The engaged member 230 is a thin plate member having a substantially rectangular parallelepiped shape. The engaged member 230 fits in a recess 203 formed in the first holding material 202 and is fixed to the first holding material 202. The engaged member 230 includes a claw 232. The claw 232 extends toward the engaging member assembly 240 and has a tip bent. In other words, the claw 232 is configured to be engaged with an engaging portion 252 of a hook 246 by rotation of the hook 246 described later.

The engaging member assembly 240 is fixed to the second holding material 204 so as to face the engaged member 230. More specifically, the engaging member assembly 240 includes a hook base 242, a rotary shaft 244, and the hook (an example of an engaging member) 246. The hook base 242 is a thin plate member having a substantially rectangular parallelepiped shape and is configured to support the rotary shaft 244. The hook base 242 fits in a recess 205 formed in the second holding material 204 and is fixed to the second holding material 204. The hook base 242 is made of stainless steel as an example. The rotary shaft 244 is inserted in a shaft hole 248 provided in the hook 246, to rotatably support the hook 246. That is, the hook 246 is configured to be rotatable about the rotary shaft 244. The rotary shaft 244 extends in an orientation in which the plate surface of the substrate W extends. The rotary shaft 244 is made of stainless steel as an example. The hook 246 has an L-shape and includes a lever 250 at one end and the engaging portion 252 at the other end. The engaging portion 252 extends toward the engaged member 230, and the engaging portion 252 has a tip bent to be able to engage with the claw 232. The lever 250 extends in a direction perpendicular to a direction in which the rotary shaft 244 extends.

The hook 246 is configured to rotate movably between a locked position (position shown in FIG. 4) and an unlocked position (position shown in FIG. 5). Then, when the hook 246 is at the locked position, the engaging portion 252 of the hook 246 engages with the claw 232 of the engaged member 230 to fix the first holding material 202 and the second holding material 204 to each other. When the hook 246 is at the unlocked position, the engagement of the engaging portion 252 of the hook 246 with the claw 232 of the engaged member 230 is released to release the fixing of the first holding material 202 and the second holding material 204. In other words, in the substrate holder 200, moving the hook 246 to the locked position fixes the first holding material 202 and the second holding material 204 to each other, and moving the hook 246 to the unlocked position releases the fixing of the first holding material 202 and the second holding material 204.
────────────────────────────────────────
Reproduce word for word the stretch of the substrate holder description from "The engaged member 230 is a" through "246 described later.".

### Given entries:
────────────────────────────────────────
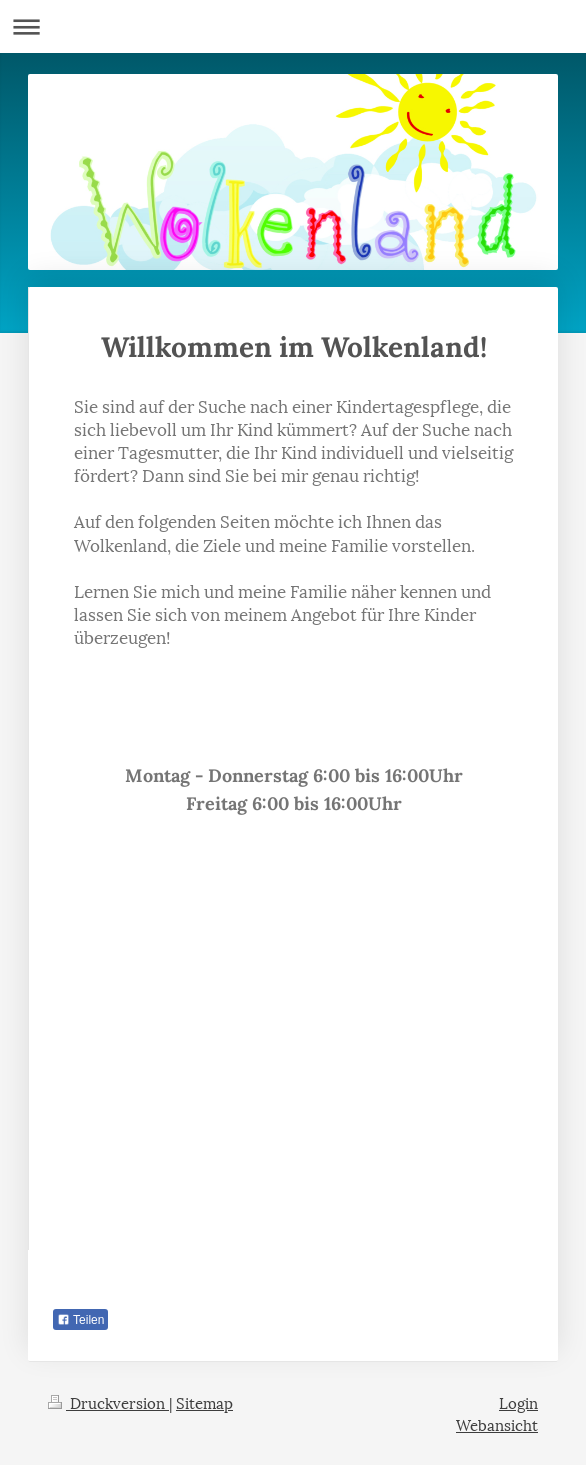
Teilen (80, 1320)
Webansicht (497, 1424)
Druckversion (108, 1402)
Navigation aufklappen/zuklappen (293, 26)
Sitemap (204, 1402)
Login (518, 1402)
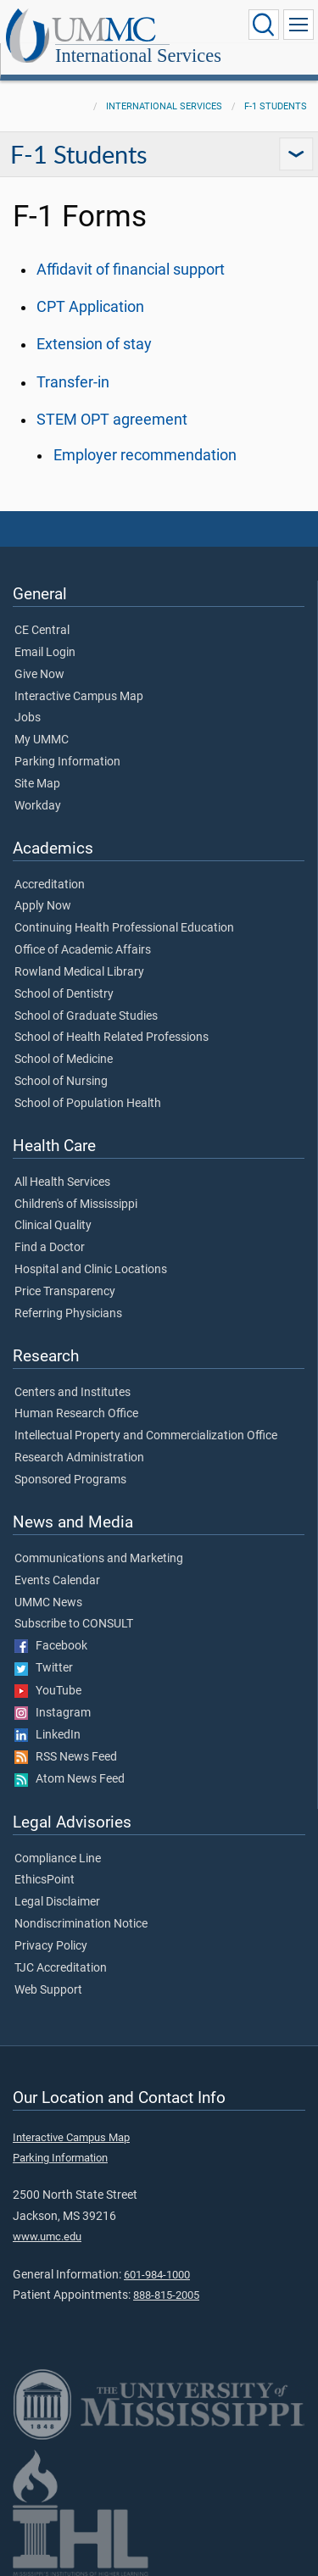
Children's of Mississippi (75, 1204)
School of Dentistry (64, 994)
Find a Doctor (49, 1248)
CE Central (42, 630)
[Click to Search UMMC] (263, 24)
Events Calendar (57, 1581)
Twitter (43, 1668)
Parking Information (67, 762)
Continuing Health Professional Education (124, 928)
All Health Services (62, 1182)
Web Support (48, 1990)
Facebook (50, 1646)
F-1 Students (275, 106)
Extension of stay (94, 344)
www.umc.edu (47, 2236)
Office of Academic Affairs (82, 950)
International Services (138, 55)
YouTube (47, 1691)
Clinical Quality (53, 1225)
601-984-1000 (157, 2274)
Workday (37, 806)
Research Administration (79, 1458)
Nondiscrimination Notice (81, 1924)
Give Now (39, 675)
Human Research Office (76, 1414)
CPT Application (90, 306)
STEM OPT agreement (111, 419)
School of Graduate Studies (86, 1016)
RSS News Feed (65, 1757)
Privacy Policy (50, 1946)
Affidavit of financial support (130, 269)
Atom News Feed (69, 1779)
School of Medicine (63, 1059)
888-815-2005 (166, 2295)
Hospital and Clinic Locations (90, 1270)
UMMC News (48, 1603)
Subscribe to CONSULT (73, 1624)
────────────────────────────────────────
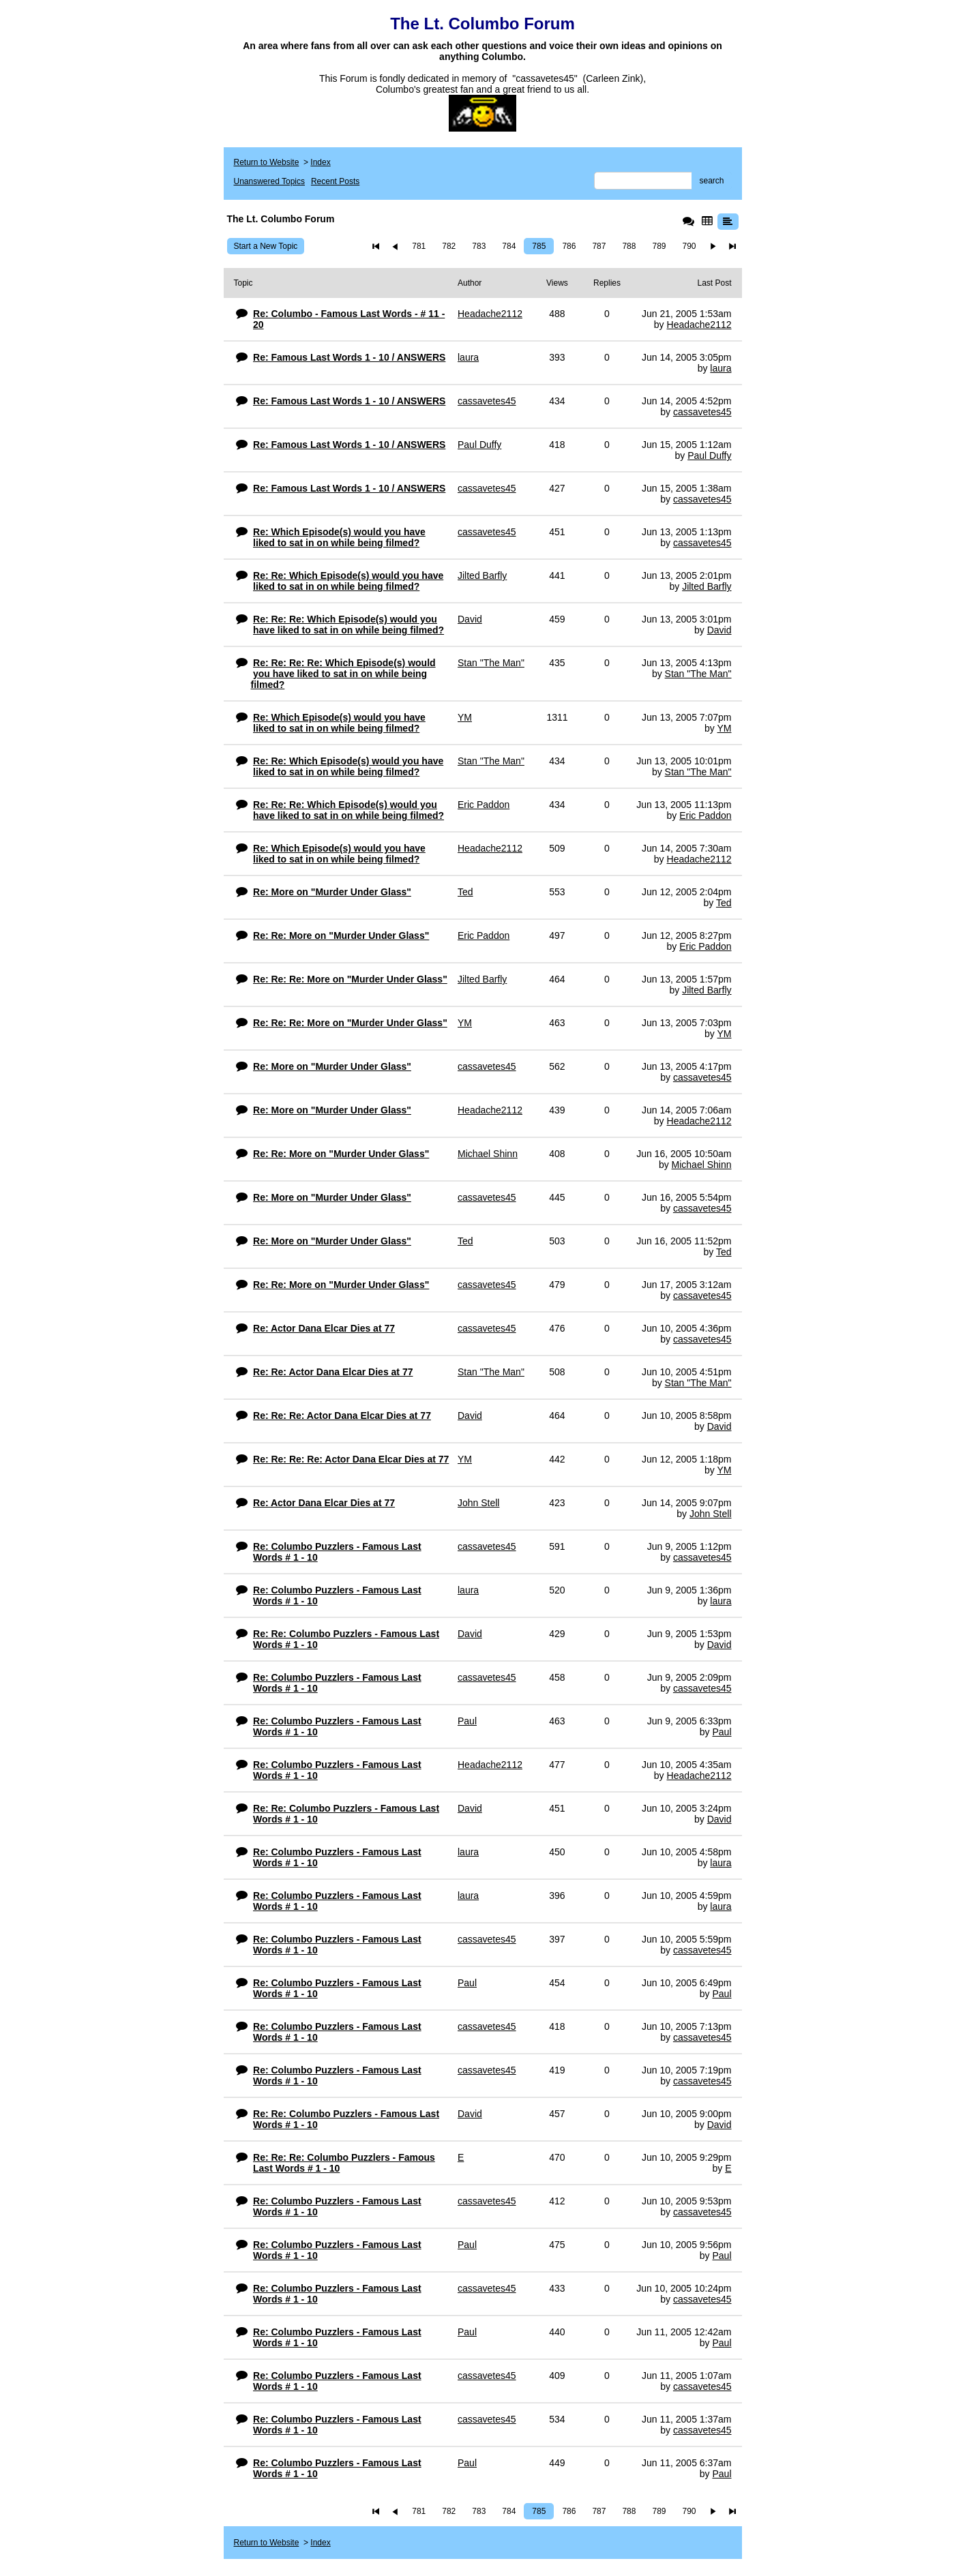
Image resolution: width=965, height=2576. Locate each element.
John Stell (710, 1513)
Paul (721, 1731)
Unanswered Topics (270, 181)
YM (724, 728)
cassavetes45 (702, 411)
────────────────────────────────────────
### Output for this exercise:
The engaged member 230 is a thin plate member having a substantially rectangular parallelepiped shape. The engaged member 230 fits in a recess 203 formed in the first holding material 202 and is fixed to the first holding material 202. The engaged member 230 includes a claw 232. The claw 232 extends toward the engaging member assembly 240 and has a tip bent. In other words, the claw 232 is configured to be engaged with an engaging portion 252 of a hook 246 by rotation of the hook 246 described later.